И ниже:

«– Не могу себе представить, чтобы председатель Совета Министров ставил вопрос о захвате власти. Подумайте. У кого же власть захватывать? Или тогда приходим к такому выводу, что у нас в Президиуме есть люди, имеющие власть, и люди, не имеющие власти».

Заметим вскользь, что Шепилов имел очень неприятную для многих особенность – он четко высказывал такие мысли, которые как бы висели в воздухе, но прочие почему-то никак не могли облечь их в формулировки. Вот и здесь – никто на всем пленуме не сказал так внятно эту простую вещь: а кому, собственно, принадлежала в тот момент власть? И кто был такой Хрущев?

А он был главой партии. Оппоненты его – по большей части члены правительства. Что весьма интересно.

Кто вообще сказал, что Хрущев на тот момент был первым человеком в государстве?

Ну, вот здесь-то все, вроде бы, просто. Кто председательствует на заседаниях Президиума? Кто стоит в центре трибуны Мавзолея на демонстрации трудящихся? Кто возглавляет делегации за рубеж? Да, наконец, кто ликвидировал Берию, заслужив этим искреннее восхищение буквально всех партийных работников, и не только их?

Тем не менее вопрос о том, какой пост в стране главный, тогда был не вполне очевиден. Напомню, только в начале 1955 года, когда был убран с поста главы правительства бывший союзник Берии Георгий Маленков, объявленный слабым и «теоретически несостоятельным» руководителем, – только после этого Хрущева начали именовать сталинским словом «хозяин». Но правительство он при этом не возглавил, как и государство; только партию… Главой правительства был Булганин.

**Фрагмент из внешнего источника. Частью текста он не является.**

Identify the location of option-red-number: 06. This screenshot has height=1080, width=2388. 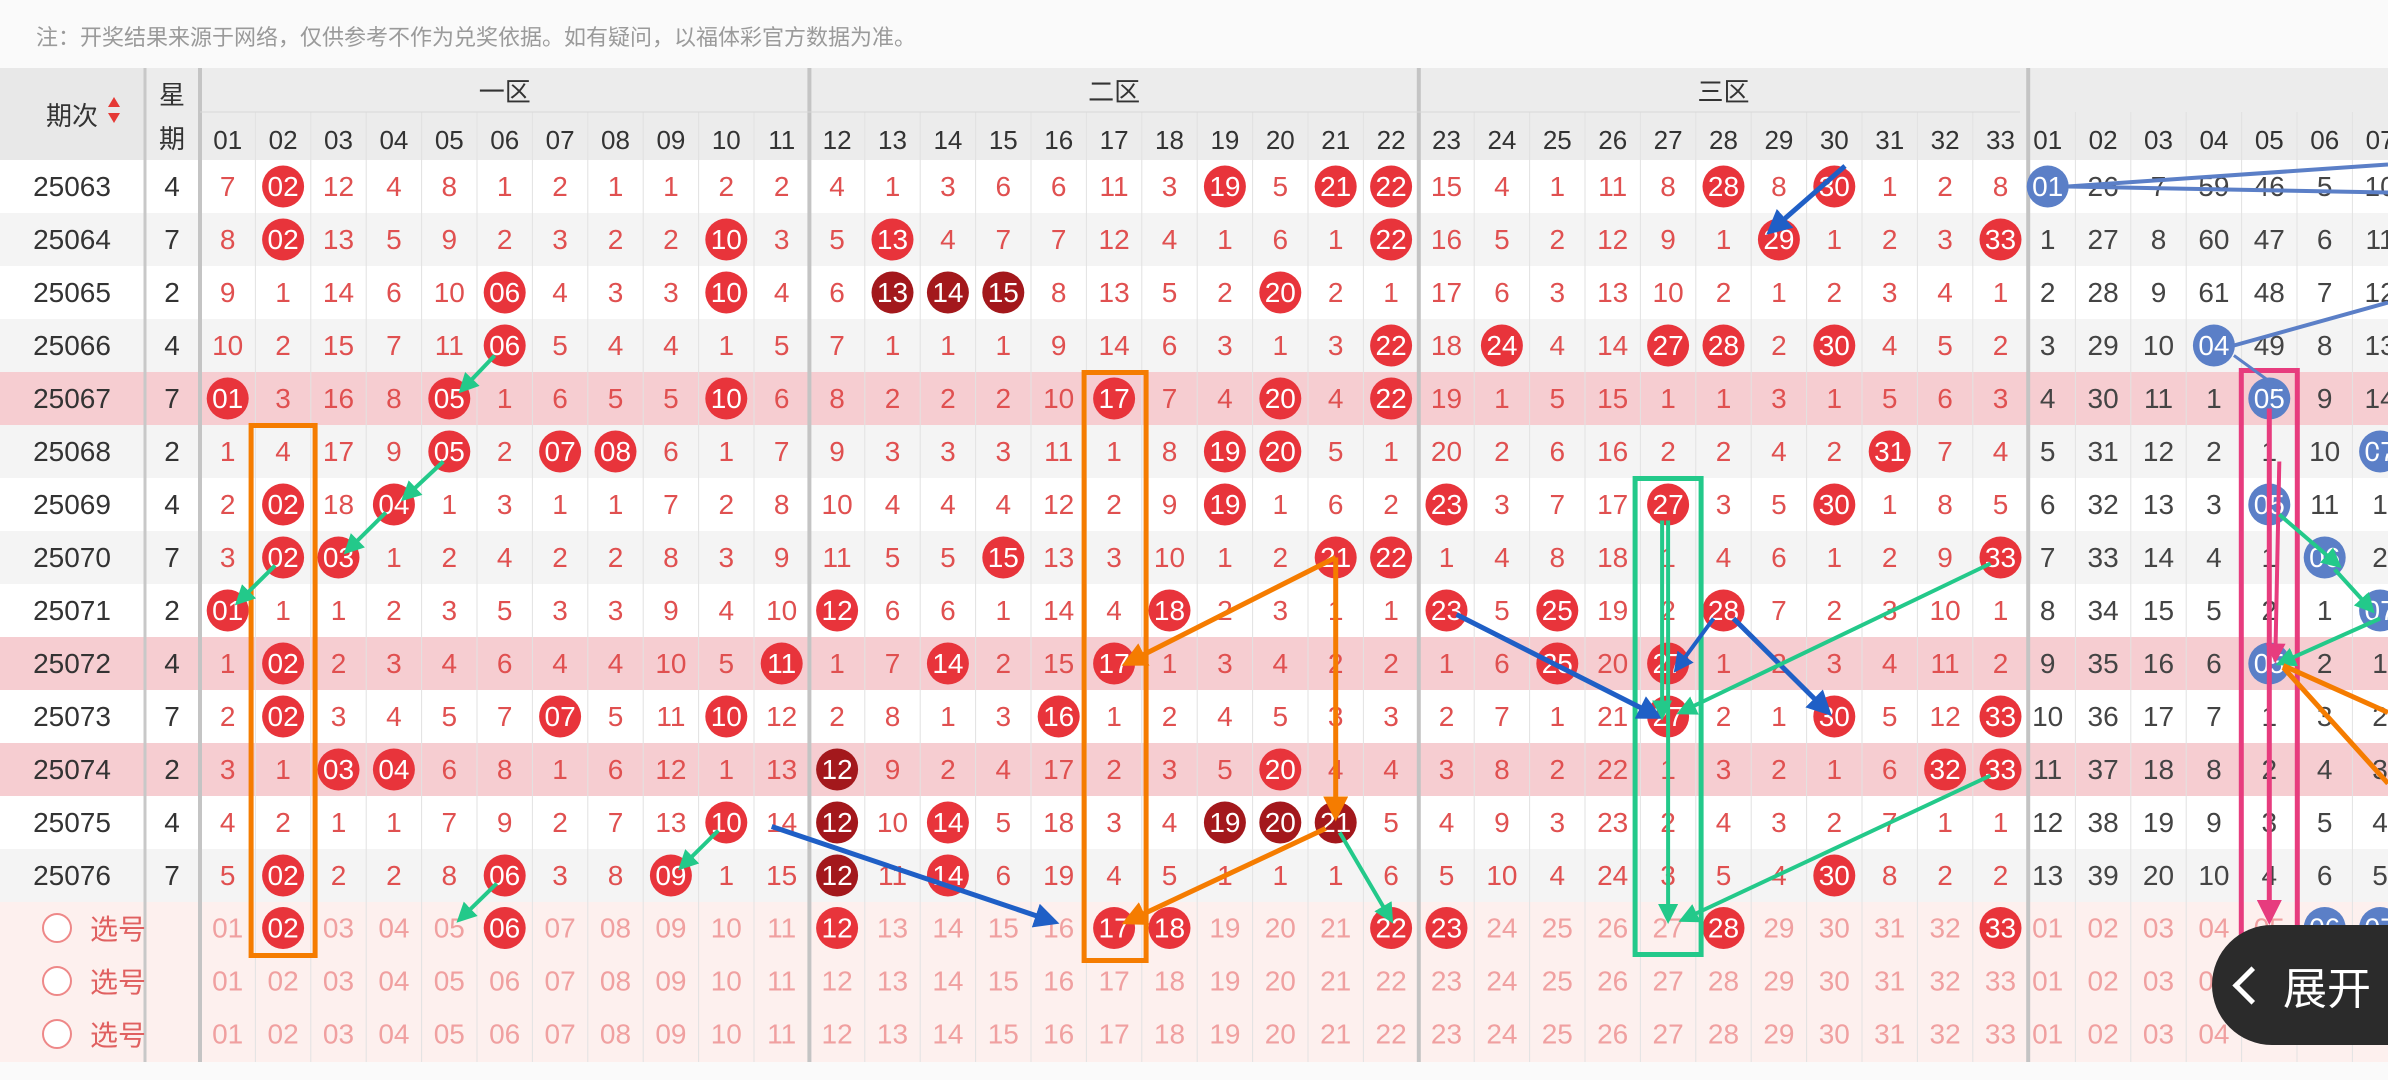
(504, 982).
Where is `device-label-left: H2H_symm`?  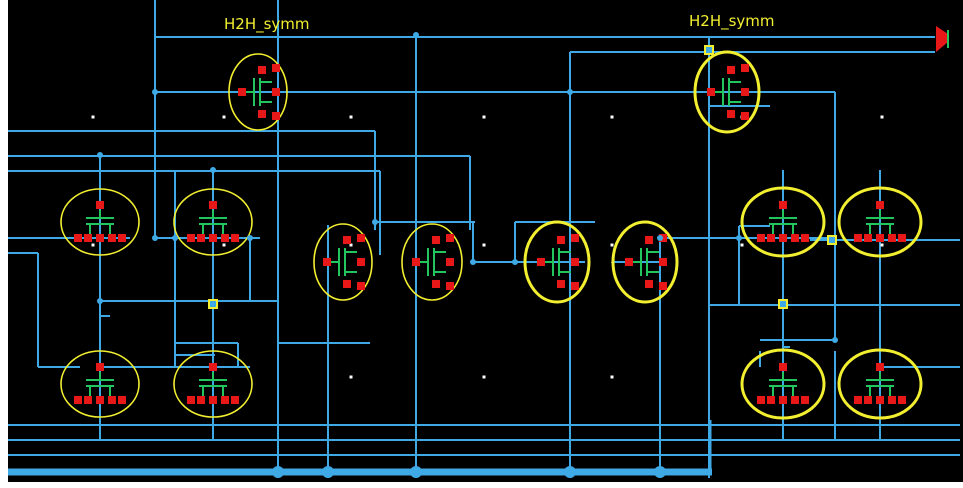 device-label-left: H2H_symm is located at coordinates (267, 24).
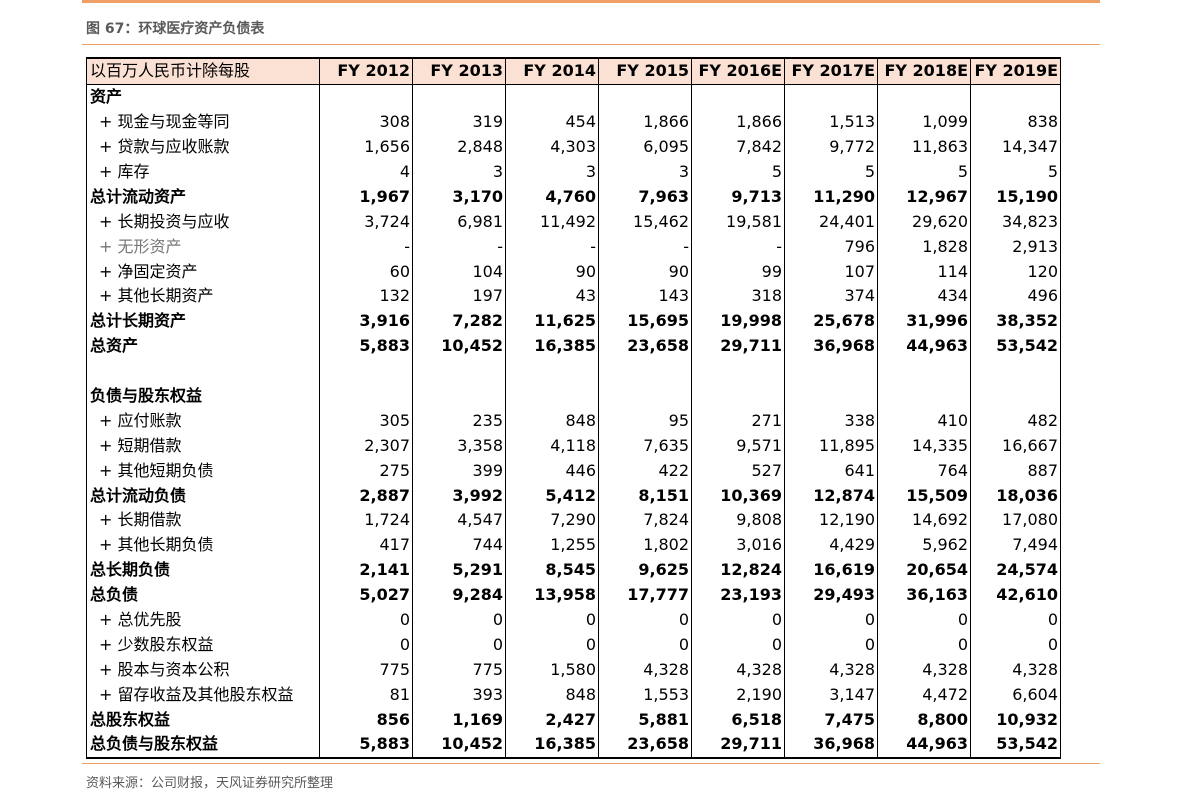 Image resolution: width=1191 pixels, height=808 pixels. Describe the element at coordinates (831, 570) in the screenshot. I see `table-cell: 16,619` at that location.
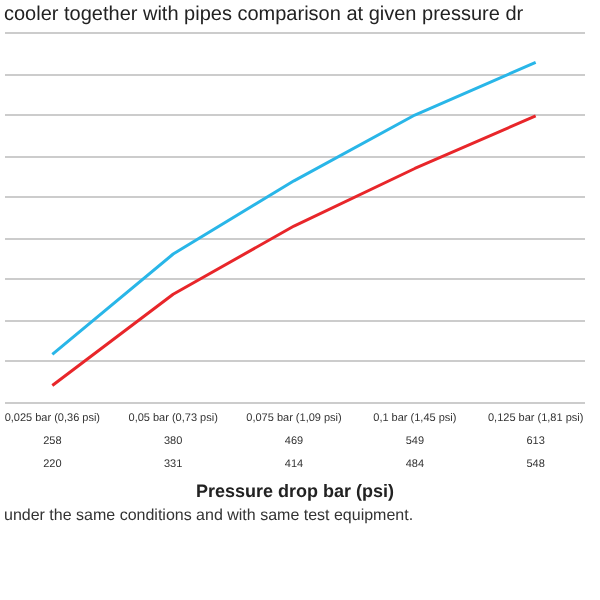 Image resolution: width=600 pixels, height=600 pixels. I want to click on chart-title: cooler together with pipes comparison at given pressure dr, so click(264, 15).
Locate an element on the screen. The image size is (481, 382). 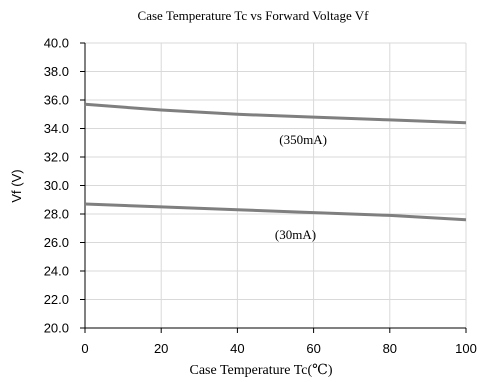
y-tick-label: 24.0 is located at coordinates (56, 272).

Так вот, планируя устранить Хрущева, тогдашнее советское руководство предполагало вообще ликвидировать пост первого секретаря. Потому что Хрущев на этом посту просто мешал работе правительства, перехватывая его функции. Он был лишним.

Человек был лишним – или пост? А как же правящая роль партии? Здесь, конечно же, крылось множество подводных камней, но говорить о них поздно, река вообще пошла по другому руслу. Дело в том, что после смерти Сталина до самого июня 1957 года длилась эта неясность, когда никто не желал больше иметь в стране единоличного лидера (а всевластие Сталина в итоге приняло безумные формы, вплоть до того, что уже не работал механизм партийных съездов – пленумов, – даже заседаний политбюро/Президиума), и ключевые решения пытались принимать коллективно.

Вот и Шепилов пишет о договоренности внутри высшего руководства, достигнутой «у гроба Сталина», чтобы больше не было одного всесильного руководителя. Так что и избрание, с подачи Георгия Маленкова (тогда он был «первым из равных»), Хрущева первым секретарем ЦК в марте 1953-го заставило многих поднять брови: до того момента никакого «первого» не было. После чего именно Хрущев вскоре предложил, как уже сказано, снять Маленкова с поста главы правительства… Желавших поддержать эту идею нашлось достаточно. Маленкова не любили, и было за что (об этом речь еще пойдет).

Речь о том, что в ту эпоху, по сути методом импровизации, менялась вся структура организации верховной власти. И часто все зависело от личностей, а не институтов. Так, с коллективностью все меньше получалось, поскольку Хрущев явочным порядком все чаще решал вопросы сам. Причем любые. И дело было даже не в его партийной должности. Просто слишком часто руководство предпочитало, ради собственного единства, не спорить. Соглашалось с Хрущевым поначалу во всем.

Но в итоге в 1957 году все лидеры считали Хрущева уже не столько «первым среди равных», сколько никем, полностью провалившимся руководителем. А как должна была выглядеть структура управления страной после Хрущева, как следовало заново создать баланс между партией и правительством – вопрос открытый. Это, судя по всему, в верхних эшелонах не обсуждали, сначала следовало сделать самое очевидное.